In [1]:
import numpy as np
import matplotlib.pyplot as plt
from sklearn.tree import DecisionTreeRegressor, DecisionTreeClassifier
from sklearn.ensemble import RandomForestRegressor, GradientBoostingRegressor, AdaBoostRegressor
from sklearn.metrics import roc_auc_score
from sklearn import svm
from sklearn.preprocessing import normalize
from sklearn.model_selection import KFold, GridSearchCV, train_test_split, cross_val_score, StratifiedKFold
from sklearn import metrics
from sklearn.pipeline import make_pipeline
from sklearn.preprocessing import RobustScaler
from sklearn.linear_model import Lasso, RidgeCV, LassoCV,LogisticRegressionCV, ElasticNet
from sklearn.kernel_ridge import KernelRidge
import tensorflow as tf 
import keras
from keras.models import Sequential
from keras.layers.core import Dense, Activation, Flatten, Dropout
from keras.layers import LeakyReLU
from keras.layers import BatchNormalization
from sklearn.decomposition import PCA
import xgboost as xgb
from xgboost.sklearn import XGBClassifier, XGBRegressor
import lightgbm as lgb
from sklearn.preprocessing import StandardScaler
from keras.utils import to_categorical
from keras.models import Sequential
from keras.layers import Dense, Activation, Dropout
from keras.layers import Conv2D, MaxPooling2D, Flatten, BatchNormalization
from keras import regularizers
from keras import optimizers

Using TensorFlow backend.
This means that in case of installing LightGBM from PyPI via the ``pip install lightgbm`` command, you don't need to install the gcc compiler anymore.
Instead of that, you need to install the OpenMP library, which is required for running LightGBM on the system with the Apple Clang compiler.
You can install the OpenMP library by the following command: ``brew install libomp``.


In [3]:
#Helper functions that I will usually use for a ML project
def load_data(filename, skiprows = 1):
    """
    Function loads data stored in the file filename and returns it as a numpy ndarray.
    
    Inputs:
        filename: given as a string.
        
    Outputs:
        Data contained in the file, returned as a numpy ndarray
    """
    return np.loadtxt(filename, skiprows=skiprows, delimiter=',')

### Exercise data:
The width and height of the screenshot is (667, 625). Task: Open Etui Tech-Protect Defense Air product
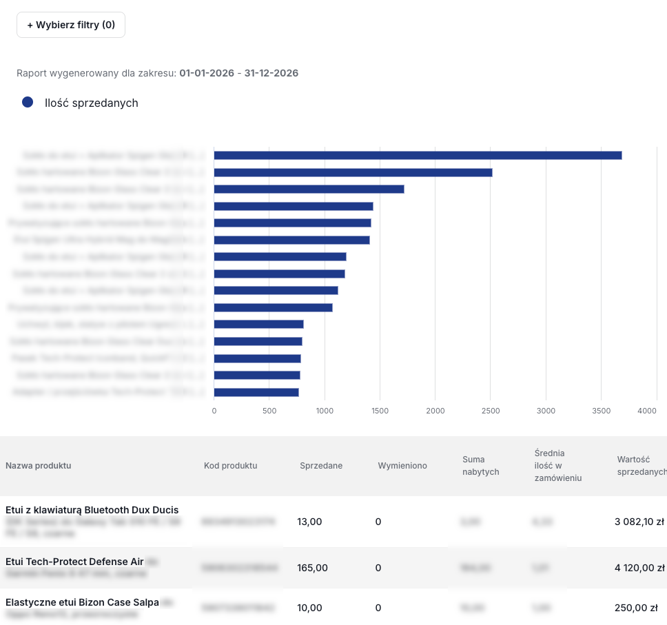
==
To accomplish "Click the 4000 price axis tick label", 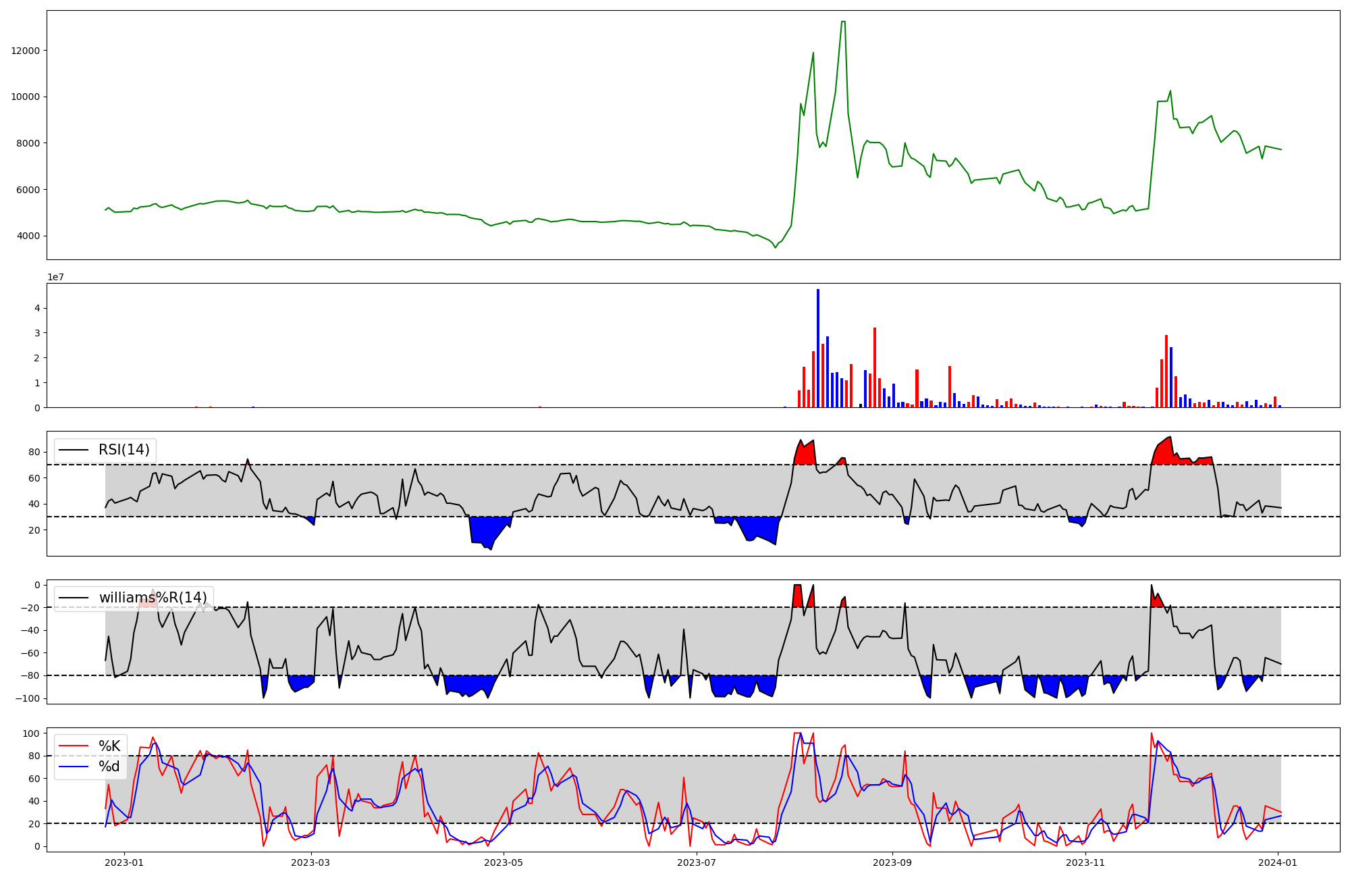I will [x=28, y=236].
* * *
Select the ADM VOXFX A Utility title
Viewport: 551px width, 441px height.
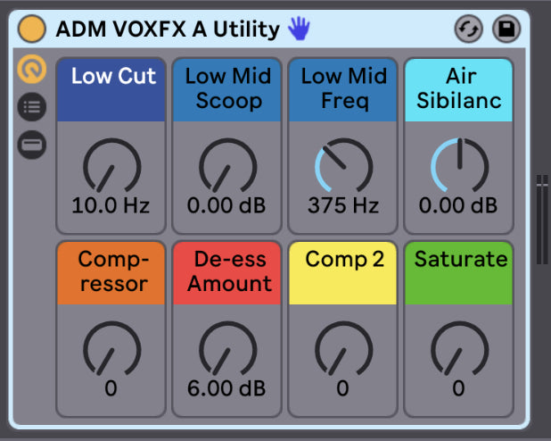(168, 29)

### Given problem 1:
Show every line of the records that contains the string "height", matching case exactly.
### Given problem 2:
Write the next part of the Python notebook, picking up right after its last line.
The notebook code and the records are unrelated and should be kept apart.

### Task result 1:
The width and height of the screenshot is (667, 625). Task: Open Etui Tech-Protect Defense Air product
Viewport: 551px width, 441px height.

### Task result 2:
def write_file(filename, ID, y_test):
    '''
    Function to write a file of predicted results given a filename, ID-numbers, and predicted y-values for test data
    '''
    import csv
    with open(filename,'w') as f:
        f.write('id,actual_wait div 60000\n')
        writer=csv.writer(f,delimiter=',')
        writer.writerows(zip(ID,list((y_test))))
    f.close()
    
def Dimensionality_reduction_PCA(x_train, dimensions):
    '''
    This function performs PCA on training data and returns the
    reduced dimensionality array.
    Inputs: 
        x_train: the training data input
        dimensions: the number of wanted dimensions
    Output: 
        x_train_reduced: the array with reduced dimensionsionality to 
        the number given by the dimensions paramter
    '''
    pca = PCA(n_components = dimensions)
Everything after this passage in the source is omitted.